--- START Passage ---

Insidious: The Last Key, directed by Adam Robitel and written by Leigh Whannell, is an iconic horror film of the #MeToo moment. While the film certainly has some failings as a horror film: it’s not terribly scary and the pacing seems a little uneven, it is eminently worth watching for two reasons: its centering of the story of Elise Rainier (Lin Shaye), whose compelling character is developed for the first time in the franchise; and its explicit rendering of men’s (sexual) abuse of women as what is truly monstrous. The Last Key puts women and women’s experience of abuse front and center, and all credit to Adam Robitel for making another horror film that features a complex older woman and that uses genre film to explore real horrors: he is the director who gave us the brilliant The Taking of Deborah Logan (2014) starring the wonderful Jill Larson as a woman struggling with both Alzheimer’s and the supernatural.
The Last Key opens in the past, with Elise as a young teen struggling with her abusive father, who punishes her when she gives evidence of her “gift.” Elise always believed she unlocked some kind of door that let in a demonic force that killed her mother, and that brought down such severe rage from her father that she felt she had no choice but to run away, thus abandoning her younger brother.

--- END Passage ---
--- START Dataset rows ---

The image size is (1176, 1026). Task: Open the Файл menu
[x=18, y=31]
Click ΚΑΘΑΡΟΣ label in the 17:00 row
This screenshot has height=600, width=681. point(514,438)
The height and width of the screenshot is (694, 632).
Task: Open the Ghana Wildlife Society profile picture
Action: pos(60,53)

--- END Dataset rows ---

* **Tasks and exercises**:
[a] Copy everything in the review of Insidious: The Last Key from "The Last Key opens" down to "her younger brother.".
[b] Pick up the review of Insidious: The Last Key after its last sentence and keep writing it.

* **Results by task**:
[a]
The Last Key opens in the past, with Elise as a young teen struggling with her abusive father, who punishes her when she gives evidence of her “gift.” Elise always believed she unlocked some kind of door that let in a demonic force that killed her mother, and that brought down such severe rage from her father that she felt she had no choice but to run away, thus abandoning her younger brother.

[b]
Decades later, in the present of the Insidious franchise, Elise is asked by a man named Ted Garza (Kirk Acevedo) to come and rid his house of what he is sure is a demonic presence. The house is Elise’s childhood house, the house she ran away from many years ago. Elise, Specs (Leigh Whannell), and Tucker (Angus Sampson) arrive, only to discover that whatever else may have been haunting Garza, he himself is the principal horror. He has abducted a local woman and chained her in the basement for months, routinely abusing her.
Venturing into the Further to learn more about her past and her own entanglement in Garza’s story, Elise discovers that her father had also abducted a woman and kept her chained in the basement of the house. Indeed, a woman Elise had seen as a child—and whom she had believed to be a supernatural presence—was in fact a flesh and blood woman who had fleetingly managed to escape her chains. As Elise discovers who her father really was, we get a seemingly benign shot of multiple suitcases that is a truly chilling moment of horror. Indeed, at every turn in The Last Key, what might be purely supernatural in another film turns out to be evidence of very real horrors.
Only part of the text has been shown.